-- Begin THE RECORDS --

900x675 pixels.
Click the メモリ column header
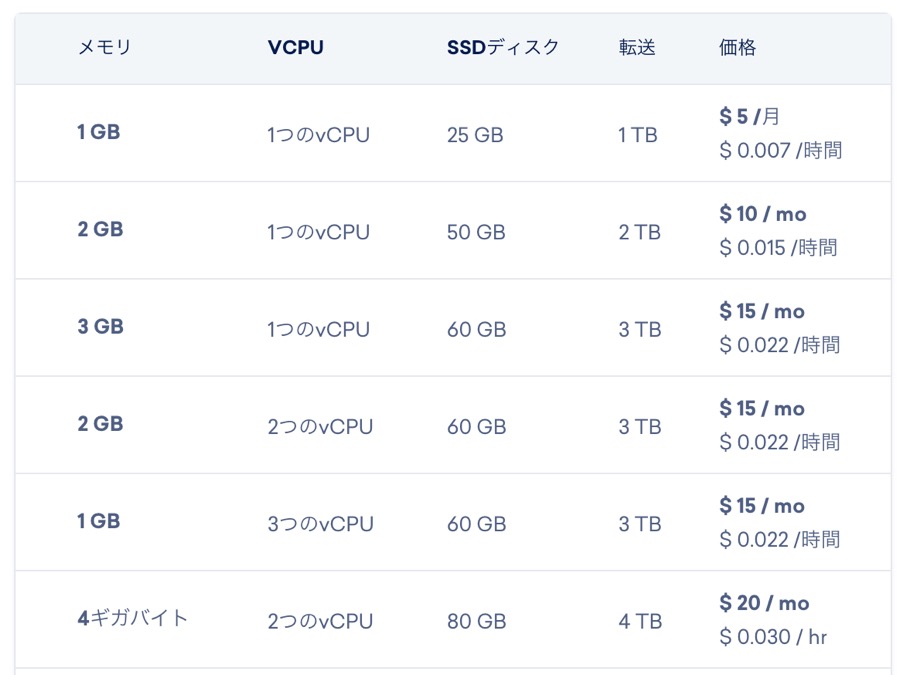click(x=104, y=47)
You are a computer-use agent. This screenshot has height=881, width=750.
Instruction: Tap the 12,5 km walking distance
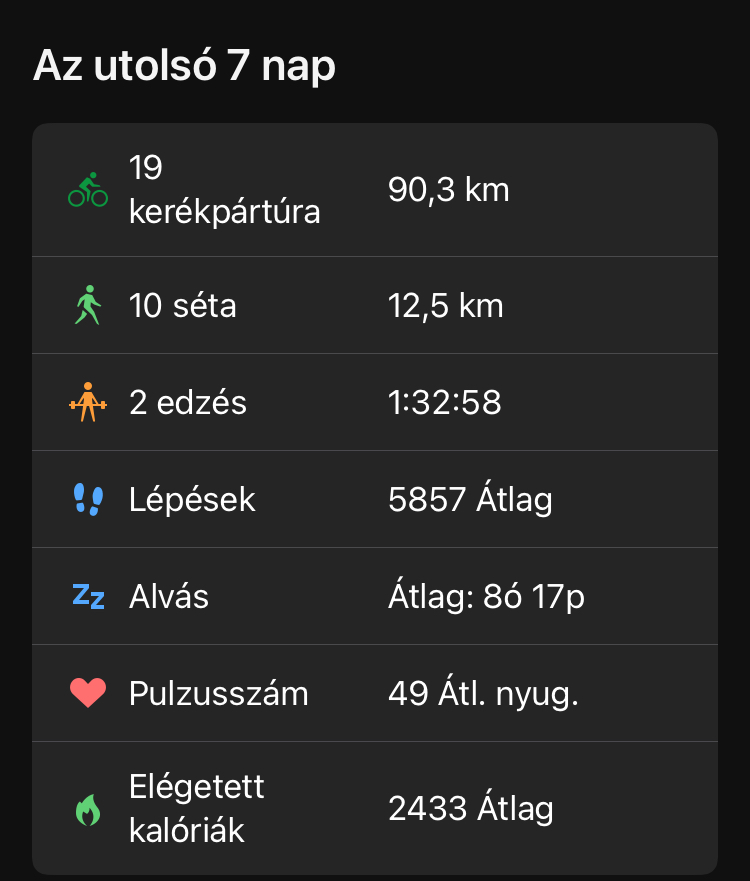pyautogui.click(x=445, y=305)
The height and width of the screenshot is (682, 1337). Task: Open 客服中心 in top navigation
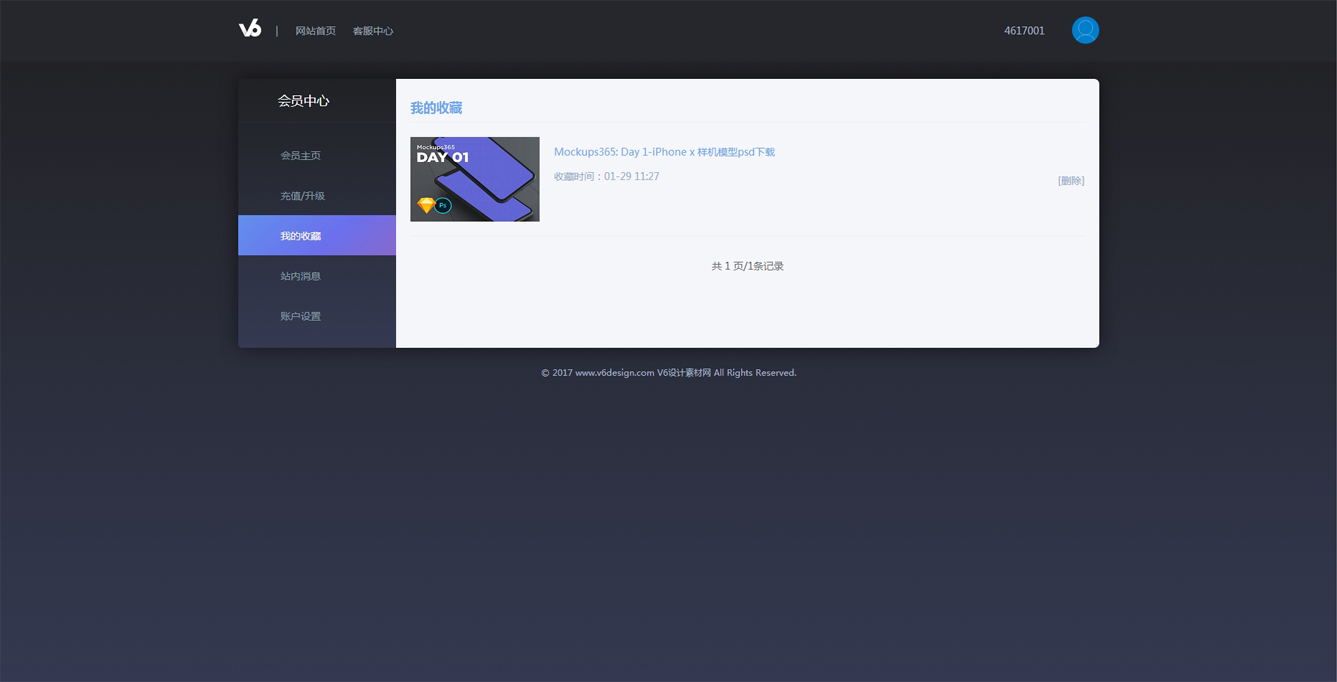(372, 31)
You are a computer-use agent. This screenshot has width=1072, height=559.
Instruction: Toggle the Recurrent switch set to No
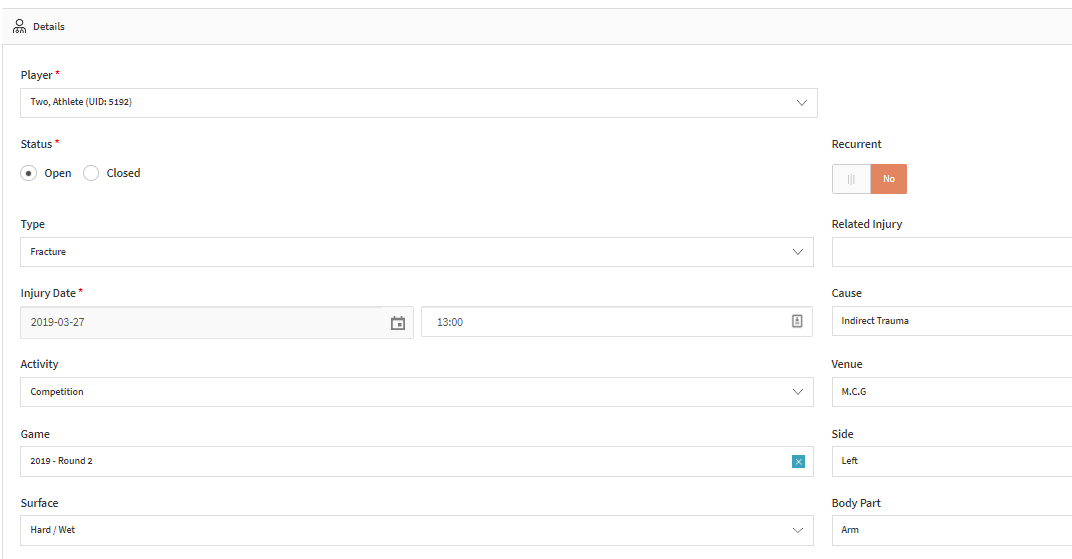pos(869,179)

-- End THE RECORDS --

### WHAT TO PRODUCE
Extract each line of the listing that contains the string "Instruction". Match case exactly.

### ANSWER TO THE PROBLEM
Instruction: Tap the 12,5 km walking distance
Instruction: Toggle the Recurrent switch set to No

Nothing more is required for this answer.